Mais dans un cas comme dans l’autre, que l’on considère que la destinée soit tracée par la nature, par Dieu ou par ses origines sociales, le « laisser-faire » semble antinomique avec l’idée même d’éducation et de formation. Construire un modèle pédagogique qui se contenterait d’ajuster l’accompagnement de l’apprenant (enfant ou adulte) en fonction de ce que l’on sait de lui, de ses souhaits et ses demandes, peut conduire à le conforter dans une destinée extrinsèquement déterminée, le cataloguer une fois pour toutes sans lui donner l’occasion de changer de trajectoire, de découvrir de nouvelles manières d’apprendre, de se lancer de nouveaux défis. Ainsi, tel élève sera fait pour les études et un autre non, tel élève sera bon en maths et l’autre pas, tel élève sera plutôt manuel et tel autre plutôt intellectuel. Dans une moindre mesure, la théorie des profils cognitifs, battue en brèche par les neurosciences mais largement utilisée encore à ce jour, peut aussi conduire à classer les apprenants selon leur mode dominant (visuel, auditif, kinesthésique) et donc à s’appuyer en permanence, sous couvert de l’intention louable de personnaliser la formation, sur ce mode privilégié, les enfermant du même coup dans celui-ci. Agir de la sorte revient à nier que les profils peuvent évoluer avec le temps, mais surtout qu’ils dépendent aussi de la tâche à accomplir : je peux tout à fait privilégier le mode kinesthésique lorsqu’il s’agit d’apprendre à utiliser un tour à bois, et être plutôt auditif pour comprendre une notion de philosophie. Comme l’écrit ici Philippe Meirieu : "l’individualisation, prenant en compte l’individu tel qu’il est, ne doit pas aboutir, pour autant, à une rétention dans ce qu’il est".
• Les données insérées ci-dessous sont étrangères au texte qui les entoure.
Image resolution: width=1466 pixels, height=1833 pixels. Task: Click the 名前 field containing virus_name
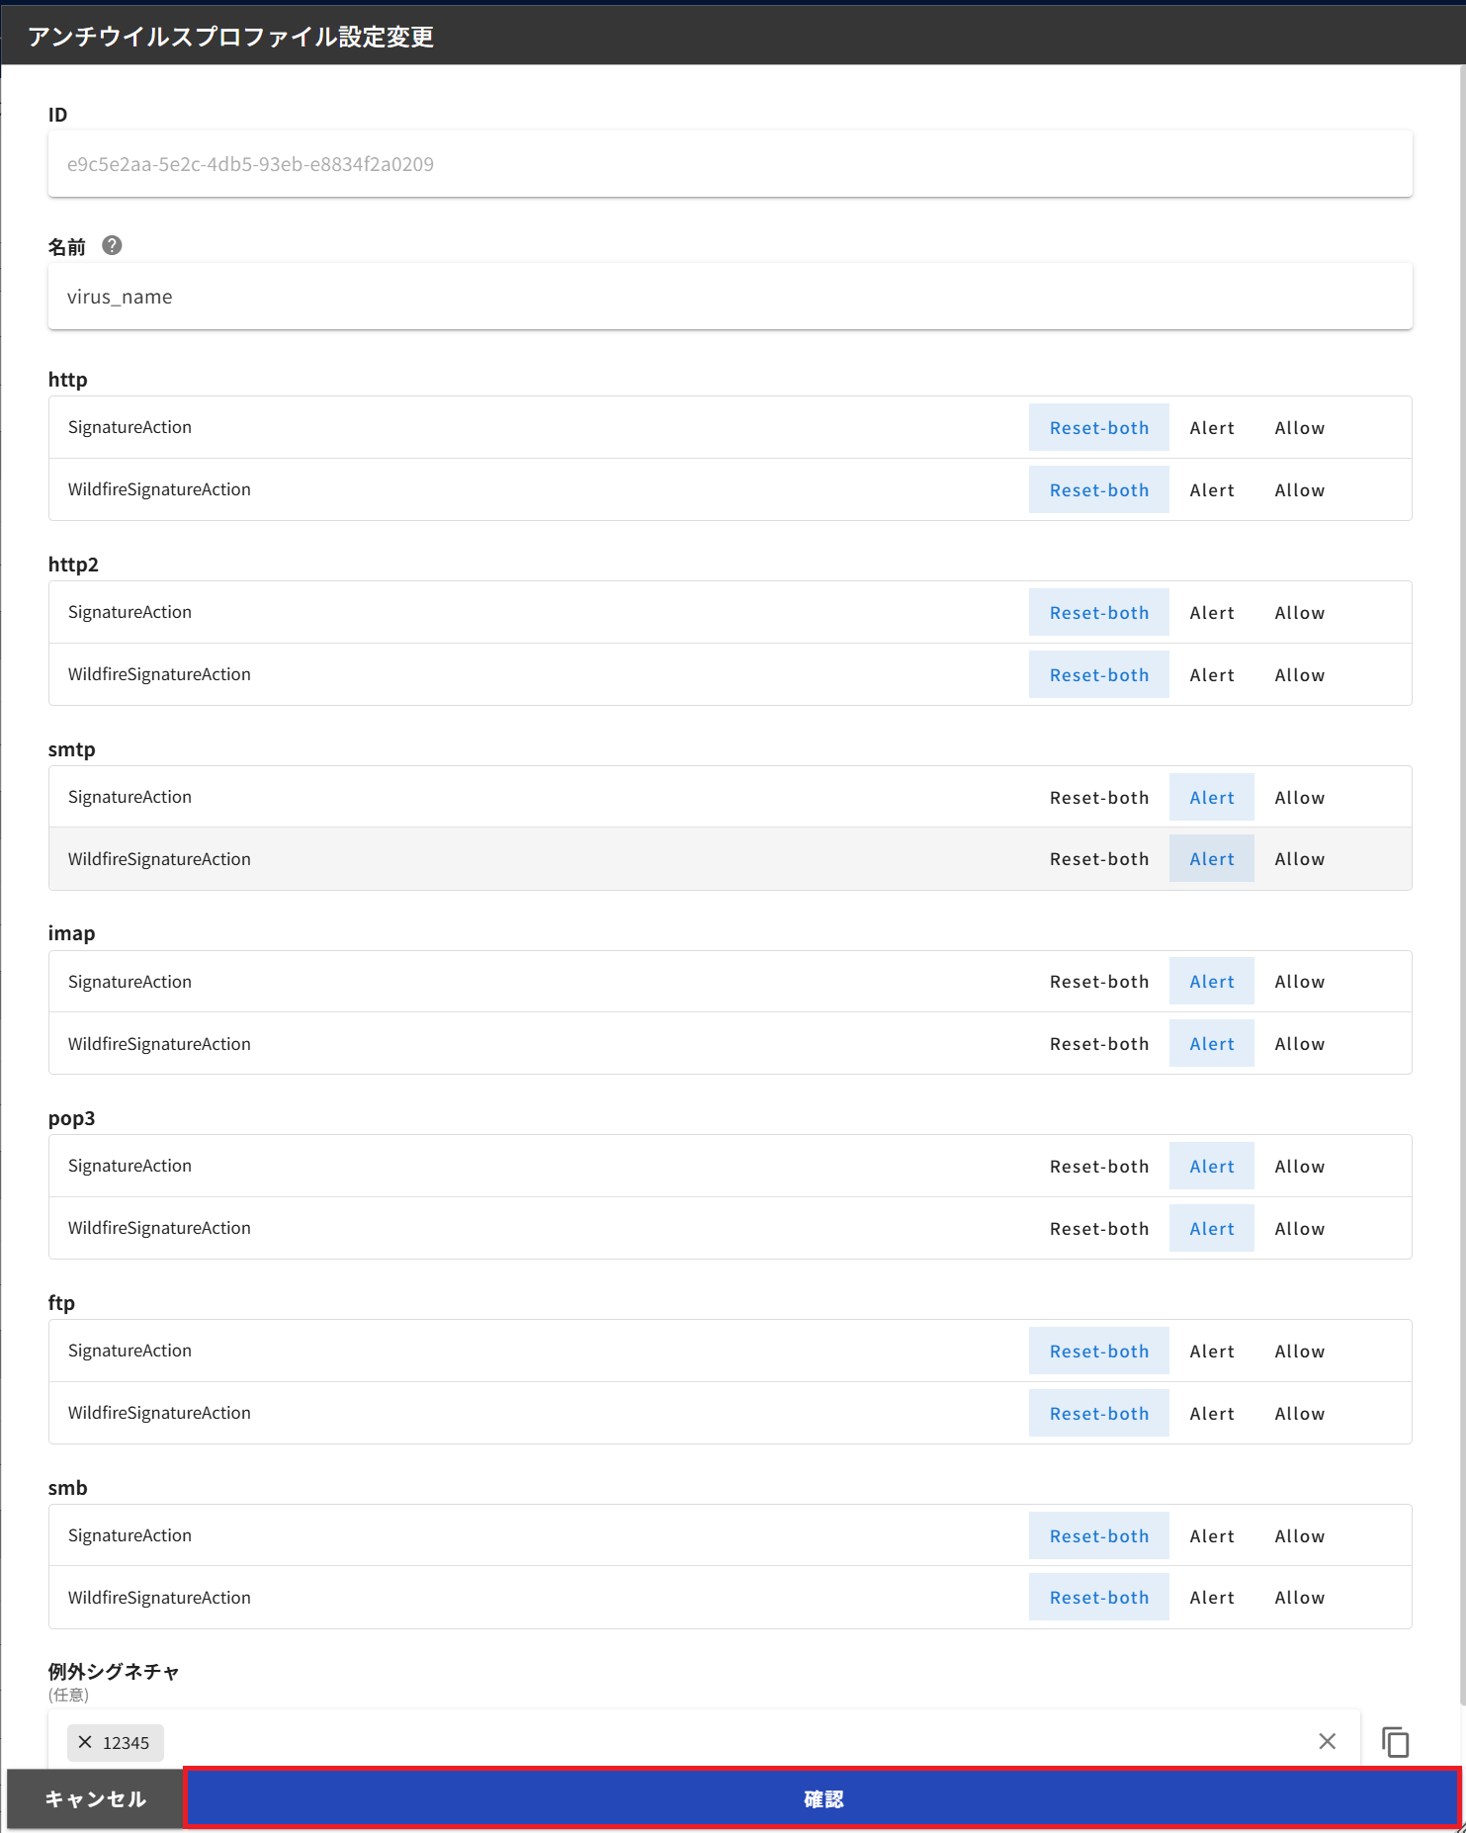point(730,297)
En résumé, laisser l’entière liberté pédagogique à l’apprenant, ou bien encore défendre l’auto-organisation des groupes d’apprentissages, peut conduire à enfermer chacun dans le rôle dans lequel il se sent le plus à l’aise, d’autant plus si le projet collectif l’emporte sur le projet personnel. On spécialisera ainsi les apprenants, les exécutants resteront exécutants et les dominateurs prendront toujours le leadership. Or, comme le rappelle Célestin Freinet, il faut "que chacun de vos élèves puisse, lui aussi, à quelques moments, prendre la tête du peloton".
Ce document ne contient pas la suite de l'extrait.